SMSFs have continued to be cost-effective to maintain with expenses totalling less than 1 per cent of fund assets despite increases in some underlying fees, according to research carried out by administrator and technology provider Class.
In its “2023 Annual Benchmark Report” released last week, Class found the combined costs for investment and administration expenses and auditor fees were 0.66 per cent of the average net fund assets as of 30 June 2022, based on anonymised and aggregated data drawn from the tax return data of 186,000 funds on the Class Super platform.
The report noted since the middle of 2021, audit fees have declined, administration expenses have remained steady and investment expenses have increased, driven by inflation and market movements.
“From 1 July 2021, with the introduction of auditor independence, many funds had to switch to a new independent auditor and first-year audit costs were expected to be higher. However, there has been a decline in both average (-4.8 per cent) and median (-1.8 per cent) audit fees from the 2020 financial year to the 2022 financial year,” it stated.
“Many auditors now offer integrated audits with SMSF administration software, which has helped reduce the audit fees.
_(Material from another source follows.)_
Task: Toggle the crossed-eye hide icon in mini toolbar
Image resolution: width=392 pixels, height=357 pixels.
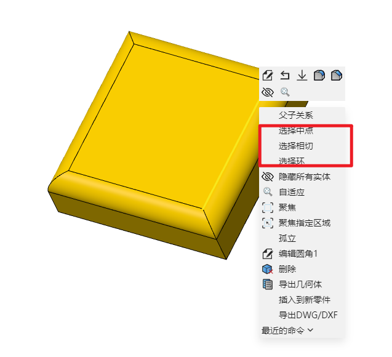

Additionally, auditors have been able to leverage technology and processes to scale their businesses and keep audit fees competitive.”
It highlighted changes to accounting and administration resulted in moderate increases to average (5.0 per cent) and median (4.4 per cent) expenses from 2020 to 2022, which could correlate to annual inflation rates of 3.9 per cent and 6.1 per cent in the 2021 and 2022 financial years, respectively.
In comparison, the increase in investment expenses was much higher for average and median investment expenses, which grew by 23 per cent and 160.9 per cent respectively from 2020 to 2022.
“Investment expenses typically encompass a range of fees, including adviser fees, investment management fees, platform fees and rental expenses (for properties),” the report added.
“It is expected that some of the fee increases within this category can be attributed to the proliferation of trading apps and investment platforms and the associated trading volume increase during COVID lockdowns by SMSF members in FY21 and FY22.”